Prof. Raffaele Di Laora
Secretary of ISSMGE TC212
Biography
Raffaele Di Laora is Associate Professor of Geotechnical Engineering at the Engineering Department of University of Campania ‘Luigi Vanvitelli’. His research activity is mainly focused on pile foundations, with special regards on the design and analysis of piles under seismic actions. Further topics covered by his research interest are retaining walls under seismic actions, slope-stabilizing piles and thermal piles, suction caissons. He has been invited speaker in both academic and industrial organizations worldwide. He has been Secretary of the Technical Committee (TC212) on pile foundations of the International Society of Soil Mechanics and Geotechnical Engineering (ISSMGE). He is author or co-author of more than 50 papers on International Journals.
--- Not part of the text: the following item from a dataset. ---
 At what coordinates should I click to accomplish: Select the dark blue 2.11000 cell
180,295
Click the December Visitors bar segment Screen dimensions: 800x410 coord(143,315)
He was and is currently Principal Investigator and/or participant in several national and international research projects and serves as Associate Editor for 2 International Journals.
Scopus link for publications: https://www.scopus.com/authid/detail.uri?authorId=57200627580
Innovative methods for pile foundation design
The conventional design of pile groups under vertical eccentric loading typically defines the ultimate external load as that which causes failure of the most stressed pile, while lateral loads are usually treated separately. Although safe, this approach is inherently conservative: it disregards the system’s ductile capacity and, in the case of reinforced concrete piles, the crucial influence of axial load on the sectional yielding moment. Moreover, the interaction among the three components of external loading, often detrimental, is generally neglected.
Recent advances have introduced more integrated design methods based on failure envelopes, which capture these coupled effects within a unified framework. The paper will examine the formulation and construction of such envelopes, highlighting their accuracy, simplicity of implementation, and the significant potential they offer for more rational and economical design at the Ultimate Limit State. Building on this basis, the discussion extends the concept to the Serviceability Limit State, outlining a consistent and practical pathway from ultimate to serviceability design. Selected applications demonstrate the effectiveness and versatility of the proposed approach in real engineering contexts.